Depression in the population

After removing the missing values, the population size is $N=6673$ from which $1009+418=1427$ individuals, $21.4\%$, reported depression in several or most of the day of the study. The true proprtion of depression in the population (the parameter in the population) \[ p=\frac{1427}{6673}=0.2138468. \]

data(NHANES)
#Diabetes1<-na.omit(NHANES$Diabetes)
Depressed1<-na.omit(NHANES$Depressed)
#table(Diabetes1)
table(Depressed1)

## Depressed1
##    None Several    Most 
##    5246    1009     418

length(Depressed1)

## [1] 6673

#sum(Diabetes1)/length(Diabetes1)

We define a new indicator variable for depression which take the value of No is the participant did not report depression and Yes if the participant reported that he/she was depressed several or most of the days,

\[ X_{i}= \left \{ \begin{array}[ll] YYes & \mbox{participant reported depression (several/most)}, \\ No & \mbox{participant did not report depression}. \\ \end{array} \right. \]

The parameter $p=P(X_{i}=Yes)$ be the probability that a participant reported a depression in several or most of the days of the study. The distribution of $X_{i}$ in the population is shown below.

Freq<-c(5246,1427)
Depressed<-c("No","Yes")
NHANES.p<-data.frame(Depressed,Freq)
NHANES.p

##   Depressed Freq
## 1        No 5246
## 2       Yes 1427

Freq.1<-c(5246,1009,418)
Depressed.1<-c("None","Several","Most")
NHANES.p1<-data.frame(Depressed.1,Freq.1)
names(NHANES.p1)<-c("Depressed","Freq")

Visualization

Figure 2 shows the original distribution of depression in the population with three categories. For the analysis presented in this section, the variable was dichotomized, the categories “Several” and “Most” are combined together to the category “Yes” as shown in Figure 3.

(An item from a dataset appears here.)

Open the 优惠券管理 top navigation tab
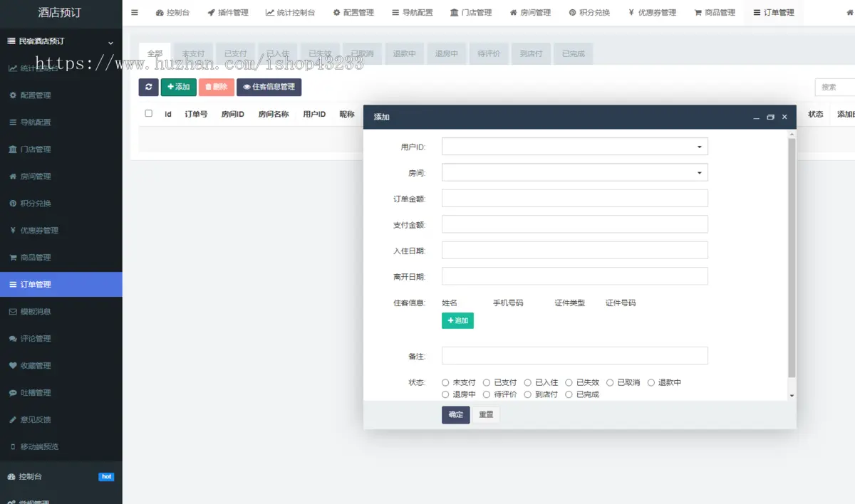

plot2a=ggplot(NHANES.p1, aes(x="", y=Freq.1, fill=Depressed.1)) +
  geom_bar(stat="identity", width=1, color="black") +
  coord_polar("y", start=0)+theme_void()+
    geom_text(aes(label = Freq.1),
            position = position_stack(vjust = 0.35))
plot2a

Figure 2: Depression in the NHANES dataset.

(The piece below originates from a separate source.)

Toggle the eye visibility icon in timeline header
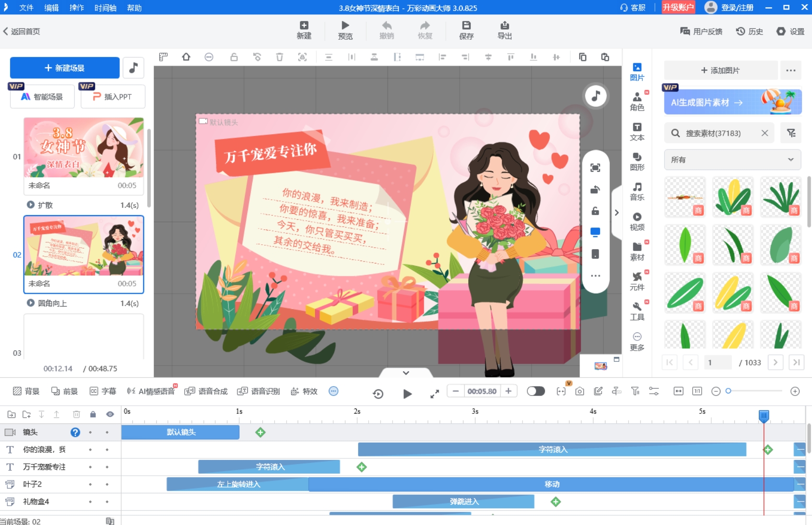This screenshot has height=525, width=812. [x=110, y=414]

plot2=ggplot(NHANES.p, aes(x="", y=Freq, fill=Depressed)) +
  geom_bar(stat="identity", width=1, color="black") +
  coord_polar("y", start=0)+theme_void()+
    geom_text(aes(label = Freq),
            position = position_stack(vjust = 0.25))
plot2

Figure 3: Depression (Yes/No) in the NHANES dataset.

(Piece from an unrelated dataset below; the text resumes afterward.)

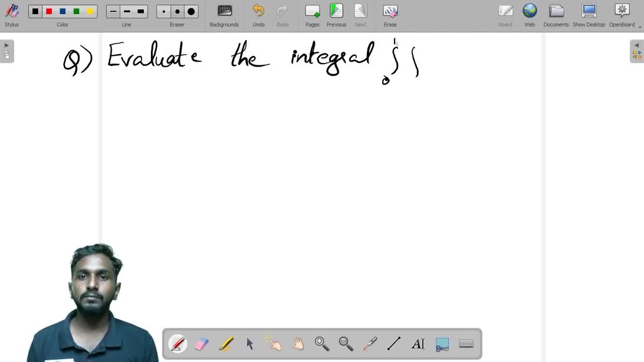
Task: Switch to Documents mode
Action: pos(556,15)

2.2 A random sample of size 100 from the data and parameter estimate for $p$

The sample

Out of the population (of 6673 individuals) we draw a random sample of 100 individuals. In the sample, 19 individuals reported depression and 81 not.

set.seed(1234)
Depressed2<-sample(Depressed1,size=100,replace=FALSE)
length(Depressed2)

## [1] 100

table(Depressed2)

## Depressed2
##    None Several    Most 
##      81      13       6

Parameter estimate and visualization

The sample proportion, the parameter estimate for $p$, is equal to \[ p=\frac{19}{100}=0.19. \]

Figure 4 shows the distribution of depression in the sample.

Freq<-c(81,19)
Depressed<-c("No","Yes")
NHANES.s<-data.frame(Depressed,Freq)

plot2=ggplot(NHANES.s, aes(x="", y=Freq, fill=Depressed)) +
  geom_bar(stat="identity", width=1, color="black") +
  #coord_polar("y", start=0)+theme_void()+
    geom_text(aes(label = Freq),
            position = position_stack(vjust = 0.5))
plot2

Figure 4: Depression in a random sample of 100 individuals.

Hypothesis testing and confidence interval for $p$ in the NHANES dataset

A $95\%$ confidence interval for the propotion of depression in the population is (0.113109,0.266891). Note that this interval is symtric around $\hat{p}$ and it contains the true value of $p=0.2138$.

hat.p<-0.19
SE.p<-sqrt((hat.p*(1-hat.p))/100)
LL<-hat.p-SE.p*1.96
UL<-hat.p+SE.p*1.96
c(LL,UL)

## [1] 0.113109 0.266891

Under the null hypothesis, $p_{0}=0.124. The test statistic can be calculated by

\[ z=\frac{0.19-0.214}{\sqrt{0.124 \times (1-0.214)}{100}}=-0.5851849. \]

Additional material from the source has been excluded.